Suppose that $A$ is an abelian group and $B$ is a subgroup of $A$. Then there are usually plenty of homomorphisms (actually they must be automorphisms) $\theta:A \to A$ which restrict to the identity on $B$ and induce the identity on $A/B$. You can think of them as skew transformations, acting along the cosets of $B$. They can all be uniquely expressed in the form $\theta = \mathrm{id}_A + T\circ \pi$ where $\pi$ is the projection $A \to A/B$ and $T : A/B \to B$ is an arbitrary homomorphism.
But what if $R$ is a ring and $I$ is an ideal in $R$? Then you are hard-pressed to find ring homomorphisms $\theta$ which restrict to the identity on $I$ and induce the identity on $R/I$. Of course you can take the zero multiplication on $R$ (assuming your worldview is accepting of nonunital rings) which brings us back to the setting of abelian groups, so at least there are some examples, but I'm not sure if there are any more compelling ones.

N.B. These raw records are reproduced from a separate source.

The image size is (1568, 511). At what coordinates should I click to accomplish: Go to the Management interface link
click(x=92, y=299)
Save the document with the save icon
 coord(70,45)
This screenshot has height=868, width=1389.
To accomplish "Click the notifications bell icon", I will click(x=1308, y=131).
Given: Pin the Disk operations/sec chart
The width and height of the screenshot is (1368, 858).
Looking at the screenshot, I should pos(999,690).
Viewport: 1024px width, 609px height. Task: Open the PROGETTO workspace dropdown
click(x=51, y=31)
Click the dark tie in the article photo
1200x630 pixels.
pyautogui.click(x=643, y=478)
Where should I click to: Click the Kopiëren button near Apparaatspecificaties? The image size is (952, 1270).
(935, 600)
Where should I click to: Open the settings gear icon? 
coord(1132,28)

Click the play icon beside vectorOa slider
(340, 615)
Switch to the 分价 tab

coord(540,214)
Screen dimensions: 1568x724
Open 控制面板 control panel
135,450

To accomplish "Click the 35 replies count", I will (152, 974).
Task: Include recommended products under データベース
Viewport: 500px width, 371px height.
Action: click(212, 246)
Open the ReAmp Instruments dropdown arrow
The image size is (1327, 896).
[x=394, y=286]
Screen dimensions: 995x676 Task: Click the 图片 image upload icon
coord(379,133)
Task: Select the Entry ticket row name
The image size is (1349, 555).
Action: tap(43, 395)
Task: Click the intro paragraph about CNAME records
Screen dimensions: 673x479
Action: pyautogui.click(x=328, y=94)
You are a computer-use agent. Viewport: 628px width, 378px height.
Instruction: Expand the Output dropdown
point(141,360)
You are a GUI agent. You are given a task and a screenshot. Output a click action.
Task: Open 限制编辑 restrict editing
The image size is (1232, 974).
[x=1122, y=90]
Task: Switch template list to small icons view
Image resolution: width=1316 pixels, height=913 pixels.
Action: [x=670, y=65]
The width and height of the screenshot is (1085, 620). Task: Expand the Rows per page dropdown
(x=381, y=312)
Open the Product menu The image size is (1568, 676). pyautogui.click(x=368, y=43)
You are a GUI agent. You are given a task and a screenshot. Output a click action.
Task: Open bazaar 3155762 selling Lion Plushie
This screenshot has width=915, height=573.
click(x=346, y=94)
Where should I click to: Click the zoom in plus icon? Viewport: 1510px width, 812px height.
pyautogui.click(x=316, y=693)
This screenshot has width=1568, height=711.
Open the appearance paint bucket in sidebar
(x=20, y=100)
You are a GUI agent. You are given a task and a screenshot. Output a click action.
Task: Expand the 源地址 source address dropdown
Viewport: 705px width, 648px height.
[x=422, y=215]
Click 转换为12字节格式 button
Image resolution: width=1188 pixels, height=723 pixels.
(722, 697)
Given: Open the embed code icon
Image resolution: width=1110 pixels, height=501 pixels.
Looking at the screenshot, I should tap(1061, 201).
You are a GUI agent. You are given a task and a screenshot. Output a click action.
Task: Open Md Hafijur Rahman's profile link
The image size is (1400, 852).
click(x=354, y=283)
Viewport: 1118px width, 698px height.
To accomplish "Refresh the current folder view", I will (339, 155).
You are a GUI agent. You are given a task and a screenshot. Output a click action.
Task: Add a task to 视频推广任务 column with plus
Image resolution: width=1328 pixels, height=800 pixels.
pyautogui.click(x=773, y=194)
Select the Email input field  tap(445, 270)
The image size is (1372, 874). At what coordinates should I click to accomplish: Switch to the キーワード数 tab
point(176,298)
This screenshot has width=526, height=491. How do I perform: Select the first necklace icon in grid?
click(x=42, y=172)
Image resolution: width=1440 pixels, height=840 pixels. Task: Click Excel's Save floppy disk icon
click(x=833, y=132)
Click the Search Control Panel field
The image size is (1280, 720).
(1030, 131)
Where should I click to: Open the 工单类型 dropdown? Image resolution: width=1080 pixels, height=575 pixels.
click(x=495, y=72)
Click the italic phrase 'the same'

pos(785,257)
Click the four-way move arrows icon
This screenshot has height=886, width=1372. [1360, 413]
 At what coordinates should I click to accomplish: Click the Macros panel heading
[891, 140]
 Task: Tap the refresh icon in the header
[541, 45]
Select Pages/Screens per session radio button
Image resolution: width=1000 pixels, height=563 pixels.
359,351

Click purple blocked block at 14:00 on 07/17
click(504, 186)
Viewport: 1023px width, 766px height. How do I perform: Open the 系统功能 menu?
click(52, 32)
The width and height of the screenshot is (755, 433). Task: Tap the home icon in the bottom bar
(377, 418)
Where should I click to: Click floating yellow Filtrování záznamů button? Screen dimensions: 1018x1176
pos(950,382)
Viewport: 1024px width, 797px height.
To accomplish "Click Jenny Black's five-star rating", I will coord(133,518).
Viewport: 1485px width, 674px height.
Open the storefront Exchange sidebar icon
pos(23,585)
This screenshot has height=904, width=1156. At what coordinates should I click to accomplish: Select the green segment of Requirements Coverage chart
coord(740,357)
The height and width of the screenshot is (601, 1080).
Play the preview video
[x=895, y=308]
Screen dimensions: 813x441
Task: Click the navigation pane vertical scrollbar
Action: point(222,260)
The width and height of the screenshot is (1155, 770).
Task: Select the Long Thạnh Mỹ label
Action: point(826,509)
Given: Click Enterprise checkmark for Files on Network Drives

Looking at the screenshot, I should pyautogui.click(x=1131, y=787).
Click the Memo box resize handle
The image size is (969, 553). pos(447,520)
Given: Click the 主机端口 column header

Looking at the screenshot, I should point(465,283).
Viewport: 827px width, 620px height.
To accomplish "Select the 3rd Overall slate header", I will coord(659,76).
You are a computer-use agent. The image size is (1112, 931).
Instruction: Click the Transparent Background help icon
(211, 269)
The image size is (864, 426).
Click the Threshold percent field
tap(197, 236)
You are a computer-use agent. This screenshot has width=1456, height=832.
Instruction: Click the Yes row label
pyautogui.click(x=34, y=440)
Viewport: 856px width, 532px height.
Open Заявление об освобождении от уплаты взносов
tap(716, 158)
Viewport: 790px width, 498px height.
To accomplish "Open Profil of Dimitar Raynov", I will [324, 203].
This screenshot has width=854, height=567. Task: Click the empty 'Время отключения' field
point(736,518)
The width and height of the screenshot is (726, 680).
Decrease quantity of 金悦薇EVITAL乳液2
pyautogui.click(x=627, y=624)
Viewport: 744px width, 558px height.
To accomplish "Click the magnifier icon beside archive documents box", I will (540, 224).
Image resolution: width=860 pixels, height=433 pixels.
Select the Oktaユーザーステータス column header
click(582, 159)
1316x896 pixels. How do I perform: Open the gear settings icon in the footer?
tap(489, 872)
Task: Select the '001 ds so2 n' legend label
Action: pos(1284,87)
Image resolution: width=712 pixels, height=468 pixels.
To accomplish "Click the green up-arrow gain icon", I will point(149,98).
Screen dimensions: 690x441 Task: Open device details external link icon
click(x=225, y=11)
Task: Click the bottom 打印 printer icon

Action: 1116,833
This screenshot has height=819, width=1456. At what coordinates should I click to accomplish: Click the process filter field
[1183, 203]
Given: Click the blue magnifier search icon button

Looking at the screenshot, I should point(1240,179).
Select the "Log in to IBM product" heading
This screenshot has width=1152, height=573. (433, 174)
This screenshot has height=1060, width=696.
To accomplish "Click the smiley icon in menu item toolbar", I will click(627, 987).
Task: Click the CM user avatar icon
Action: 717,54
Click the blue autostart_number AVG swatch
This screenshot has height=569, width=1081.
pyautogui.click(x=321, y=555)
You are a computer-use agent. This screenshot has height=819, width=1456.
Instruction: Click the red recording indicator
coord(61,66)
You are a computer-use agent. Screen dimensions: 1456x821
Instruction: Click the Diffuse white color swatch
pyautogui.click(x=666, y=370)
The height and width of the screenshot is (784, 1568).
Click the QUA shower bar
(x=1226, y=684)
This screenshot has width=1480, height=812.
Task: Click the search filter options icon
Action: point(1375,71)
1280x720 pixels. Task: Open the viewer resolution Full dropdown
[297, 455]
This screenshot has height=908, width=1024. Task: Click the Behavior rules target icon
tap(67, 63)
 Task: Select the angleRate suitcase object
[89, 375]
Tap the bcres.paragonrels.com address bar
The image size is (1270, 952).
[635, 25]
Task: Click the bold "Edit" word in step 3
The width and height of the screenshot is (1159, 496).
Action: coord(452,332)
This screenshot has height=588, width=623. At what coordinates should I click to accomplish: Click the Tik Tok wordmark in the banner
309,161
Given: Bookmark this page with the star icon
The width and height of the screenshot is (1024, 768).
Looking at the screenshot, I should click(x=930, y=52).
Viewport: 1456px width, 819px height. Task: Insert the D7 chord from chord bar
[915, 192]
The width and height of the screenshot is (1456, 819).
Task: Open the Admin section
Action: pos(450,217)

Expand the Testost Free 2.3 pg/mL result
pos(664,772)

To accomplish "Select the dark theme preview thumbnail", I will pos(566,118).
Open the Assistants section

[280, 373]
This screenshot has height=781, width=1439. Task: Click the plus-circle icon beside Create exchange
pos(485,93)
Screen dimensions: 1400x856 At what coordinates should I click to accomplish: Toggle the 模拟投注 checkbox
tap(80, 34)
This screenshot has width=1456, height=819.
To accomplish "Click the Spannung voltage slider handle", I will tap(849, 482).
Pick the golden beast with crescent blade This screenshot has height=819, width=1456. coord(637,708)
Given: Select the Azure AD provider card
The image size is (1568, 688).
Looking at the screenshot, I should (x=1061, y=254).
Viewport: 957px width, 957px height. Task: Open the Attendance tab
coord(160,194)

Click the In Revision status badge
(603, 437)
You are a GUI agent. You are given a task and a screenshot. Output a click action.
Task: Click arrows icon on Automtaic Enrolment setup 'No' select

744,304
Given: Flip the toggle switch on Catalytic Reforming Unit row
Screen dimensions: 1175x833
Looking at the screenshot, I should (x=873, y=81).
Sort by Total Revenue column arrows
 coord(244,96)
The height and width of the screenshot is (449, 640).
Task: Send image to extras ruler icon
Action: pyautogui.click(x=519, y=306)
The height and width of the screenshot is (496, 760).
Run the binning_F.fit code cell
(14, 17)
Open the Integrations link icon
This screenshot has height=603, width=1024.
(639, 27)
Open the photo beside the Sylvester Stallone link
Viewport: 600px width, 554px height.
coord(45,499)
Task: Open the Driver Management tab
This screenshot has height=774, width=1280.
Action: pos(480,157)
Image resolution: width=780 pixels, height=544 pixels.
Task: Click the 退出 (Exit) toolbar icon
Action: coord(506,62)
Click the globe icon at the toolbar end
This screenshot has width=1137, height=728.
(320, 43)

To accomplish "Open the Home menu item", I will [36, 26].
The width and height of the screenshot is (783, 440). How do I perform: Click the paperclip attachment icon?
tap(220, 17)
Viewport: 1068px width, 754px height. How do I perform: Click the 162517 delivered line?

My recollection is that there are no such maps, apart from the identity, in the context of C*-algebras and (closed, $*$-invariant) ideals, but I can't recall at the momement whether this is an analytic fact (say using the uniqueness of the norm on the quotient or something) or if it just follows from some purely algebraic considerations which I am overlooking.
Here's a simple example. Let $R=\mathbb{Z}[x,y]/(xy,y^2)$ and let $f:R\to R$ be given by $f(x)=x+y$ and $f(y)=y$. This restricts to the identity on the ideal $I=(y)$ and induces the identity $R/I\to R/I$, but is not the identity.
One simple obstruction is that if a (left) ideal $I\subseteq R$ contains an element $a$ that is not a (right) zero divisor, then any homomorphism $f:R\to R$ that restricts to the identity on $I$ must be the identity. Indeed, for each $r\in R$, $ra\in I$ so $ra=f(ra)=f(r)f(a)=f(r)a$, which implies $r=f(r)$ since $a$ is not a zero divisor. A bit more generally, the same conclusion holds by a similar argument if $I$ is a faithful $R$-module.
More strongly, suppose $f:R\to R$ restricts to the identity on $I$ and induces the identity $R/I\to R/I$. Then for each $r\in R$, $f(r)-r\in I$ (since $f$ induces the identity $R/I\to R/I$), but the calculation above shows that $(f(r)-r)I=0$. So, if $f$ is not the identity, there must be a nonzero element of $I$ that annihilates $I$. This is impossible for a $*$-ideal $I$ in a $C^*$-algebra, since if $a\in I$ then $a^*\in I$ but $aa^*=0$ implies $a=0$.